The pathways themselves reflect input from a network of climate experts on the MIT campus and beyond, whom Brancazio consulted to ensure the science behind each pathway is accurate, current, and clearly communicated. That collaborative foundation has been recognized by institutional support, as the project was awarded a grant from the inaugural MIT Day of Climate.

Visitors gather around a table set up with Coastal Climate Change Toolkit posters at the MIT Museum Day of Climate

From OCEANS 25 to the MIT Museum

Along with coauthor Andrew Bennett, also of MIT Sea Grant, Brancazio presented a paper on the toolkit at the OCEANS 25 conference in France, bringing a K-12 education perspective to a venue typically more focused on underwater technology and oceanographic research. The reception underscored growing recognition that public understanding and student engagement are essential to forward-thinking problem solving.
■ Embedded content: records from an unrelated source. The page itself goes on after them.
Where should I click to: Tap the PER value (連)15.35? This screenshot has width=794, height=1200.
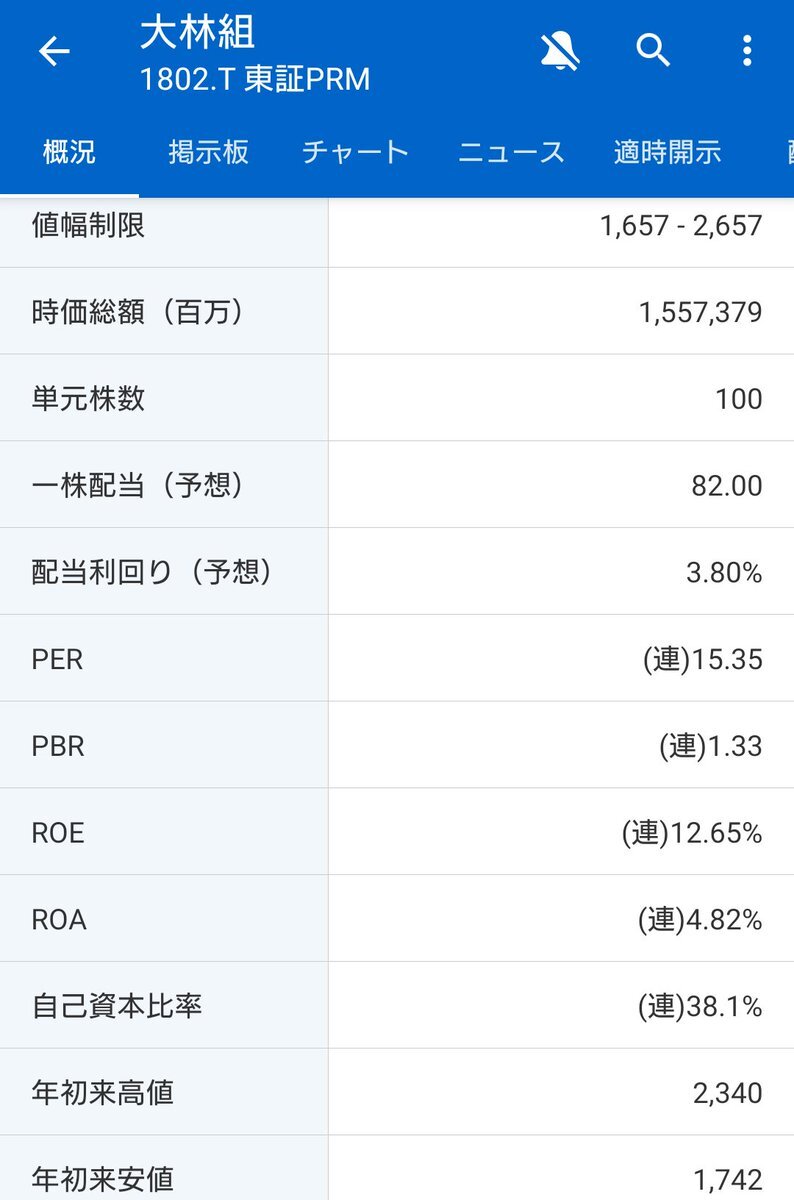point(703,660)
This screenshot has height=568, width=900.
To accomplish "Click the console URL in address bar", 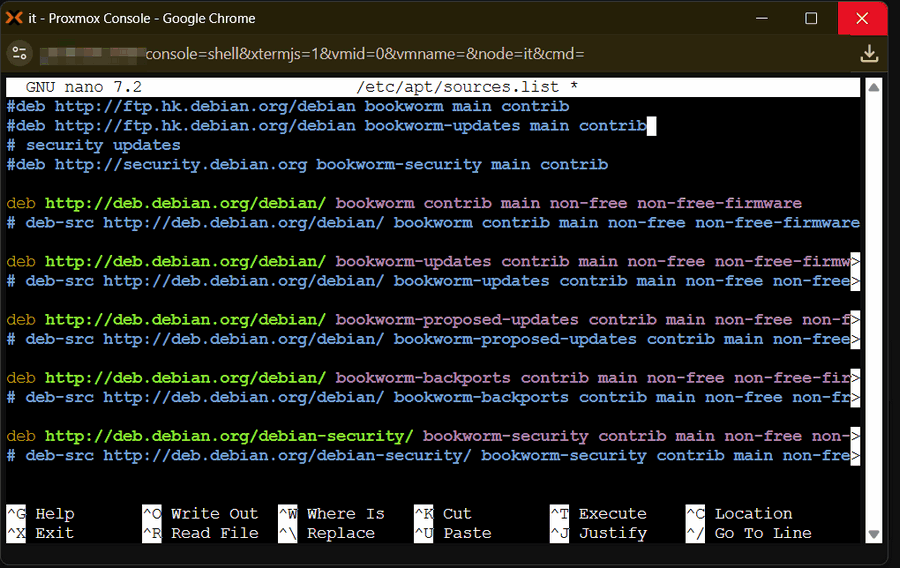I will (364, 53).
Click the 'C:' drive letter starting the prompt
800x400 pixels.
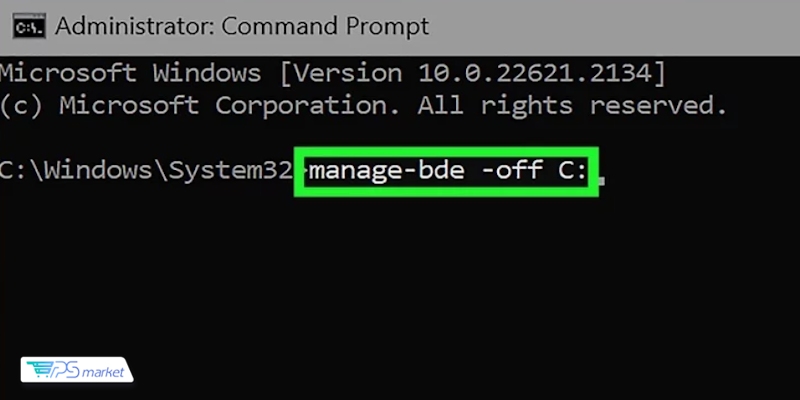click(8, 170)
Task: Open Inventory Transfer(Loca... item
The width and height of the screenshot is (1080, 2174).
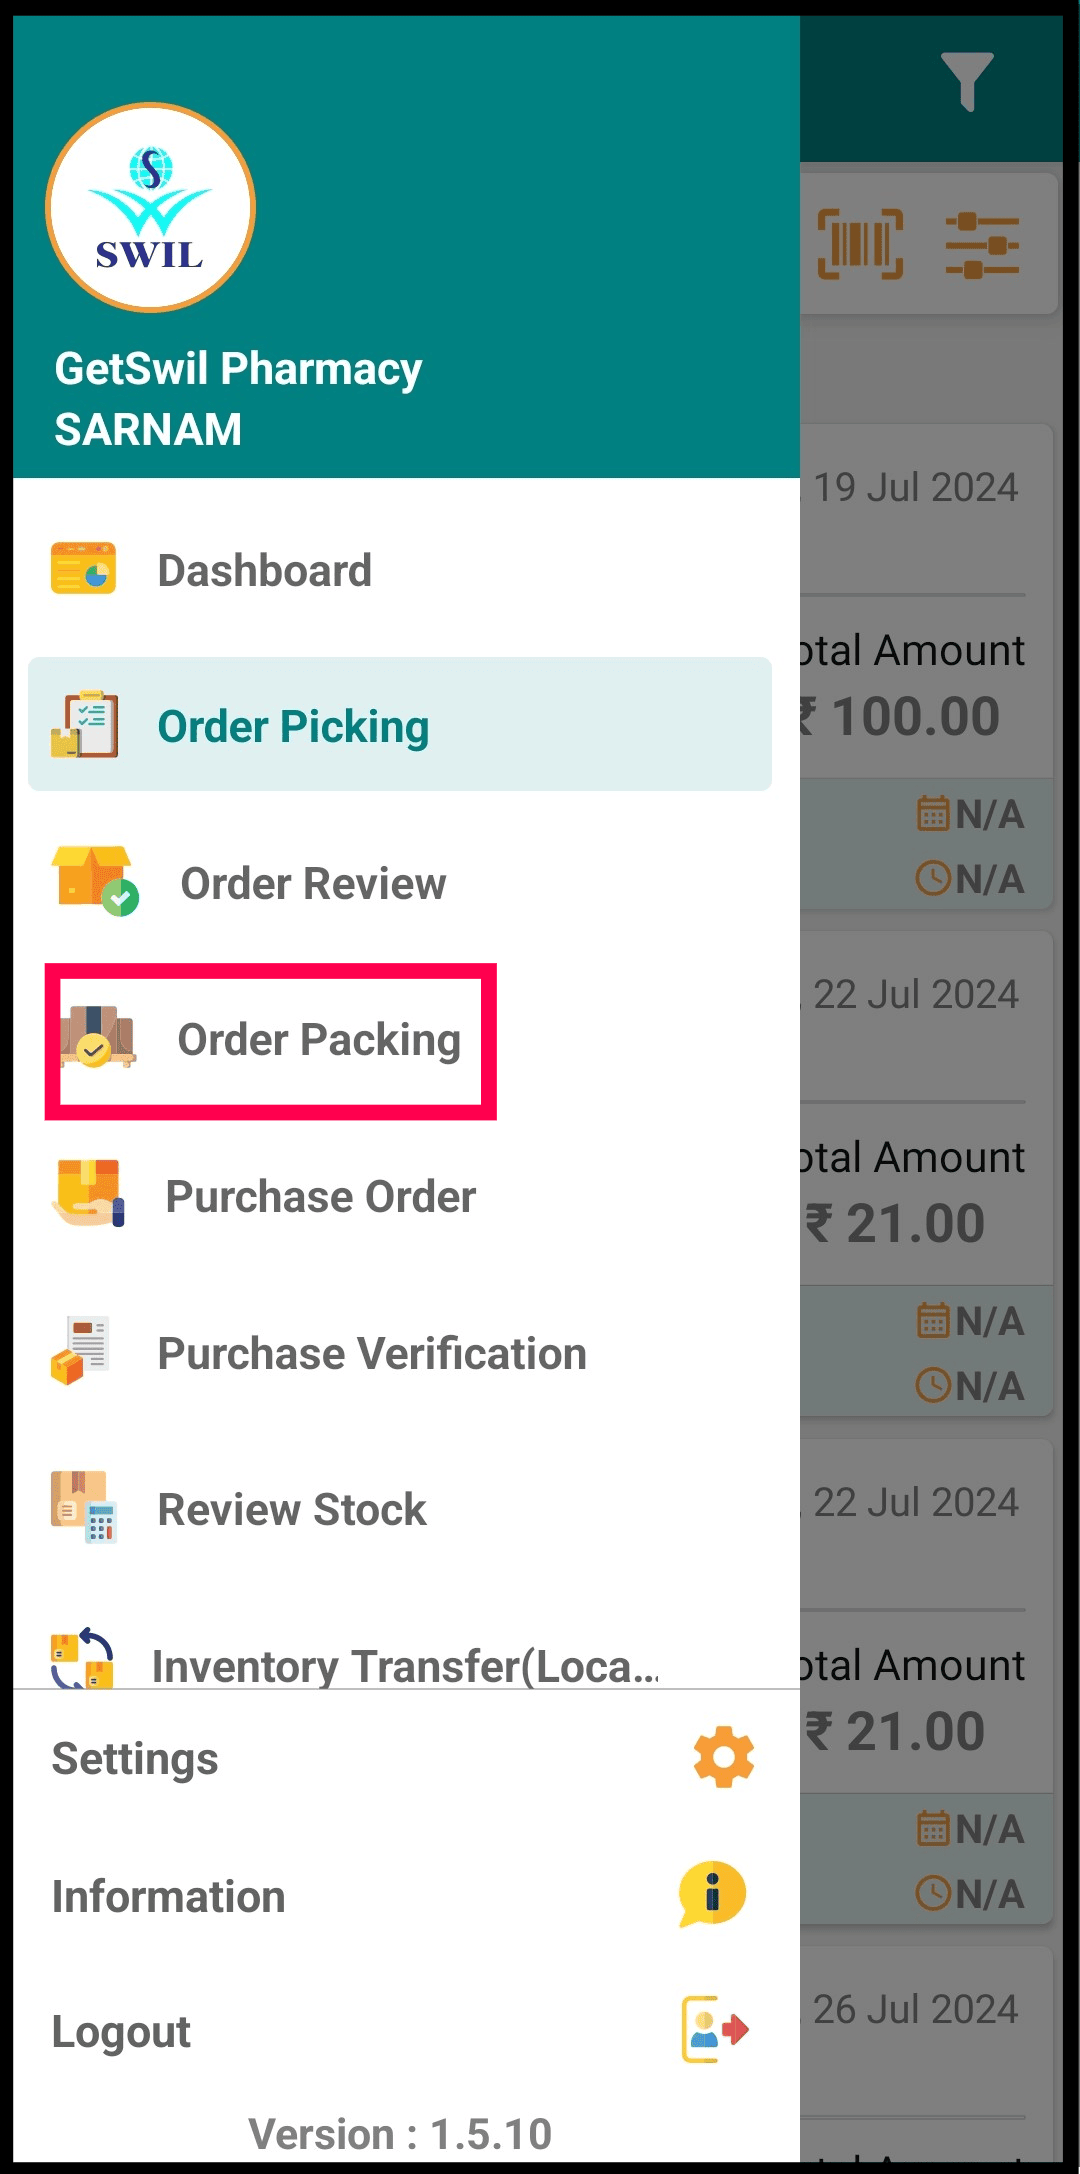Action: (400, 1660)
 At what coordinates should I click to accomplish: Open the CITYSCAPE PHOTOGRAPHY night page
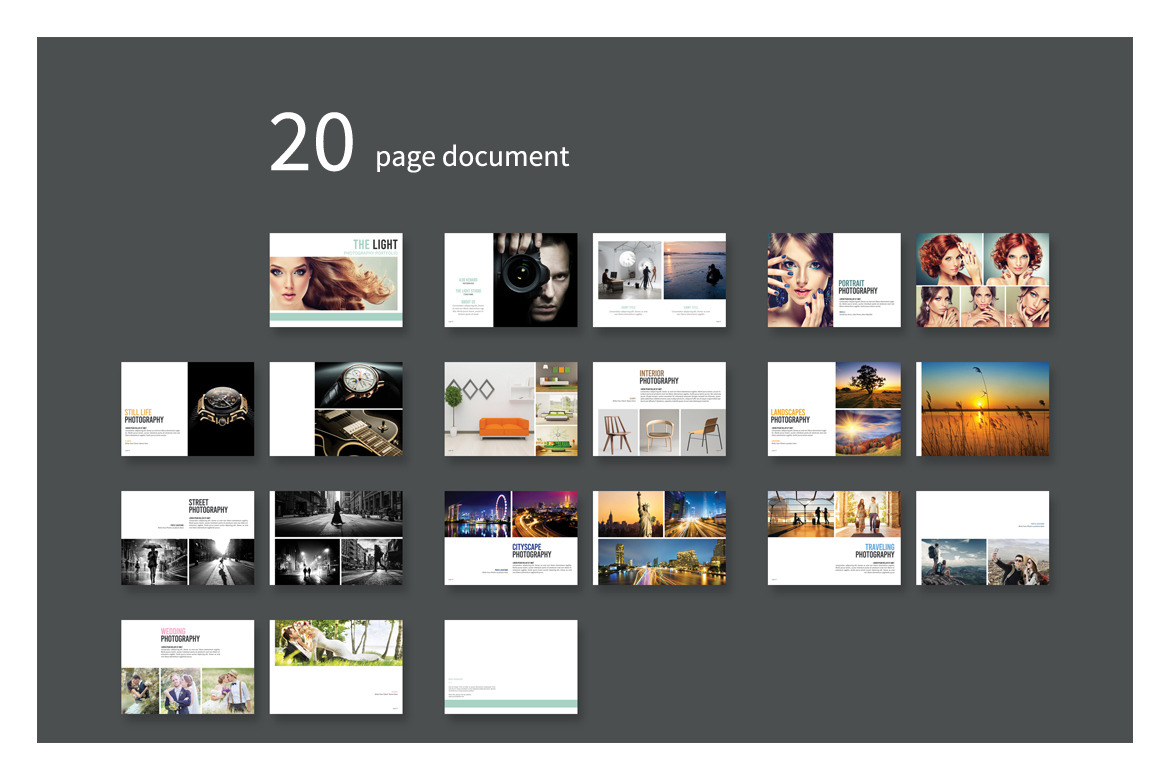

That same conviction animates the toolkit's next chapter at the MIT Museum. Sensing Oceans, on view from September 28, 2026 through February 21, 2027, explores how humans extend perception below the ocean's surface - an environment that remains practically alien to humans. The exhibition brings together underwater sensing equipment, animal-inspired robots, autonomous vehicles, and immersive artworks, drawing from the MIT Museum's collection alongside contemporary research and artistic practice.

Within that landscape, the Coastal Climate Change Toolkit offers visitors something unique: interactive demonstrations of the toolkit's experiments, inviting museum-goers of all ages to do the science themselves. In an installation dedicated to one of the largest things on planet Earth, the hands-on demonstrations flip the script, showing how the simplest materials can make global processes visible at human scale.

A hot water kettle is poured into a dish containing smaller vials of colored water

Try the Toolkit

The full Coastal Climate Change Toolkit is available for free at coastal-climate.mit.edu. Teachers, students, and curious visitors can explore the framework, dive into the explainers, and try the experiments at home or in the classroom.

Sensing Oceans opens at the MIT Museum on September 28, 2026, and runs through February 21, 2027.